Comment numbers, yay! Link to comments at the bottom of the post, YAY! Thanks, Obama. Not really, thanks Tommy.
Hospitals are playing games with these things now a bit. I had ankle surgery last year and a few weeks later my leg swelled up and the physical therapist saw it, freaked out, and made me call 911 in case I’d thrown a clot. The ER admitted me, or so I thought, because I was transferred to a regular hospital room, had the little plastic bracelet on, the doctor came every day, the nurses brought me meals and everything and woke me up at 5 a.m. to check my vitals for three days. Come to find out, I was not actually admitted, but just “observed,” because if I was admitted they would have been dinged by Medicare.
You can read the original agreement here, and if you go down to Appendix 7, you’ll see the measures that are used to evaluate this initiative. In addition to readmission and prevention of hospital-born infections, there’s also a patient satisfaction survey, some measures of in-patient processes (e.g. within 30 minutes of being admitted for acute myocardial infarction, did a patient receive fibrinolytic therapy?), life expectancy calculations, and also calculations for lowering chronic disease (e.g. are there fewer emergency room admissions relating to asthma?).
@Iowa Old Lady: I am very excited about the comment numbers – I think they look great!
As of this afternoon, we also have:
A less-bright screen which is easier on my eyes
A button at the bottom that takes us back to the top of the thread
We have a balloon man instead of a pencil button that does nothing
I can now tell that Iowa Old Lady has a website that I can click and that the guy right above her – Bart – does not.
I, for one, am happy to see all the progress!
True, but medical errors are a major cause of death – up there with opiate overdoses and car accidents – and merit a lot of attention.
Also, yay on the new comment numbering. Good size, close to post, yay.
Edit: but I see blockquotes are coming out in a larger font. Not yay. Well, two steps forward, one step back.
@jl: history is critical in that this was not inherently foreign and scary for the hospitals. Other states, esp. massachusets could be good candidates for tweaking it for local circumstances. Yes, Swiss model is a long term plausible premise for US healthcare
@WaterGirl: thank Alain, I think he does most of that stuff.
I wholeheartedly agree. It’s fascinating to watch the evolution (which we all know is just a theory). Good on ye, Tommy!
I’m really digging f.lux, by the way. Every now and then, later in the day, I go to the f.lux widget and click “disable for one hour” just to see how frighteningly bright the page would be without it.
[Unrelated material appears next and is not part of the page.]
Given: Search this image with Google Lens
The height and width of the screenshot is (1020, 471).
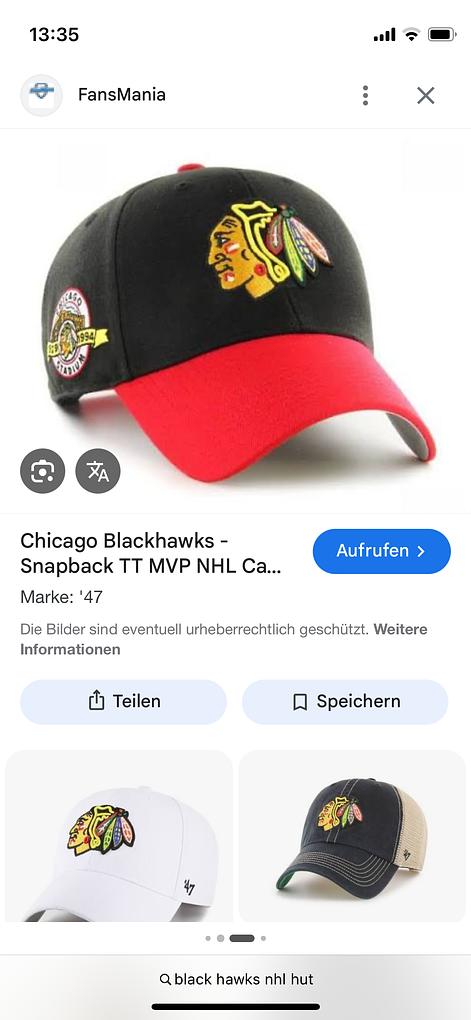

This also applies to my primary work application, for which the default background is white, though I could change it to any color I desire.
Appendix 7? That’s a lot of reading.
But good to know of some of the other measures by which the hospitals were evaluated. Thanks.
One other thing in the overview stood out to me: “There is no need for public hospitals.” I wonder why this would be such a big deal.
A flat rate mechanic gets paid X hours to do a job, regardless if how many hours it takes. But if the job isn’t done right, its a come back, and the mechanic does that for free. Works pretty well.
Treating older patients caught in the revolving doors between the nursing home and the hospital is problematic, as neither institution wants the patient to die on them. It’s horrible for the patients and their families, too. Pneumonia or bedsores are enough to warrant a hospital admission, where they get well enough to be sent back to the nursing home, where, almost inevitably, they get sick again. This is a situation that the improvements in Maryland don’t address.